Normally everything works fine, but when I spin up 50 threads on the client to hit the server "simultaneously" with the same small data packet (which is only 39 bytes), a random number of times the server is not receiving all bytes. Even stranger, is that it is very consistent in how it doesn't receive them... only 5 bytes are received.
I'm using tcpdump and tcpflow to capture what is going on at both ends (if not familiar with tcp flow, it removes the massive amount of TCP SYN/ACK/FIN/etc noise from the TCP stream and just shows you data sent in either direction).
On the client side, for 50 threads firing off the 39 byte packet, it looks perfect. Specifically, tcpflow (which uses libpcap) shows me 50 identical data transfers:
07 B6 00 01 | 00 1E 00 00 | <etc>
As I understand it, libpcap/tcpdump get data from a pretty low level (below the TCP stack) so I take this to mean that the data was sent ok, or at least was not stuck in the kernel buffers.
However, when looking at the server side, all is not perfect. A random number are failing, and it is a high percentage. For example, out of the 50 socket connections, 30 will work fine, but for 20 of them I have a protocol failure where the server's socket.recv
times out waiting for bytes (the protocol indicates exact packet length).

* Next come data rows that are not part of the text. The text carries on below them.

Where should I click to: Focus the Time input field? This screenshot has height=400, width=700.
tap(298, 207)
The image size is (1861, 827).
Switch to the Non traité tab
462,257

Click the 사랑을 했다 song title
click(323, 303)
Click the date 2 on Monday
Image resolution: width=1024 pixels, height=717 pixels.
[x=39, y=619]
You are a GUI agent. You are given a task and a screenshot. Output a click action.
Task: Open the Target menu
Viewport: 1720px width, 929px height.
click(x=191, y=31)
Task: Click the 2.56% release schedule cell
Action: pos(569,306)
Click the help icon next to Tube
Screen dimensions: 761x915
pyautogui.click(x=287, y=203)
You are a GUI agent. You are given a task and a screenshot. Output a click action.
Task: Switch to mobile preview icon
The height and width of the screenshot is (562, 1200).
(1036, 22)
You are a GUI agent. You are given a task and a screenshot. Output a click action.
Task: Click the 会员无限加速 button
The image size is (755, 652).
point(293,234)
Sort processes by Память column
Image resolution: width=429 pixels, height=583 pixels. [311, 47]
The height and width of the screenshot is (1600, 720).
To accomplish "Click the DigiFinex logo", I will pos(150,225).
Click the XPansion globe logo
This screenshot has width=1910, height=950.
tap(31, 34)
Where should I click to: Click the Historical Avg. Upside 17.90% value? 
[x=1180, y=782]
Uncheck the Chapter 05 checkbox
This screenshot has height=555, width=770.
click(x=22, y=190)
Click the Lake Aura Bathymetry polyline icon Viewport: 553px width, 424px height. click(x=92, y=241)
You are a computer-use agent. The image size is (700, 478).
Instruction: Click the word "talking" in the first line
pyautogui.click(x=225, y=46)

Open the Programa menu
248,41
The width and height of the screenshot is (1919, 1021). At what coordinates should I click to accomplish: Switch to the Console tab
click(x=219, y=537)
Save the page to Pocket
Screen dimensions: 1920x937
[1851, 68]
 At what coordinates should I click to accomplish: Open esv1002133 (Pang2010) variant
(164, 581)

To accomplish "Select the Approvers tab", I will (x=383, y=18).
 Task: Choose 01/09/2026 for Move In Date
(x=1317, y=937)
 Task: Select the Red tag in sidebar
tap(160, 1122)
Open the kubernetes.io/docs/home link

It is VERY consistent in how it fails. For the 30/20 case, 30 of the sockets perfectly receive the transmitted 39 bytes. The remaining 20 ALL receive this partial data, after which my socket.recv
times out:
07 B6 00 01 | 00
Only 5 bytes are arriving for each of the 20 connections, and it seems to be at the kernel level since tcpdump is only showing 5 bytes arriving as well.
How can this happen?
This 5-byte boundary is not 100% coincidence. It is the first part of a header, and the 34 byte payload comes next, but is not arriving. On the client side it is split like this.
sock = socket.socket(socket.AF_INET, socket.SOCK_STREAM)
sock.connect((HOST, PORT))
sock.sendall(HEADER) # 5 bytes
sock.sendall(PAYLOAD) #34 bytes
and both sock.sendall
calls complete successfully in every thread, as is proven my the tcp logging shows that all 50 runs send 39 bytes "out the door" perfectly.
Any ideas on the root cause of this? What am I missing?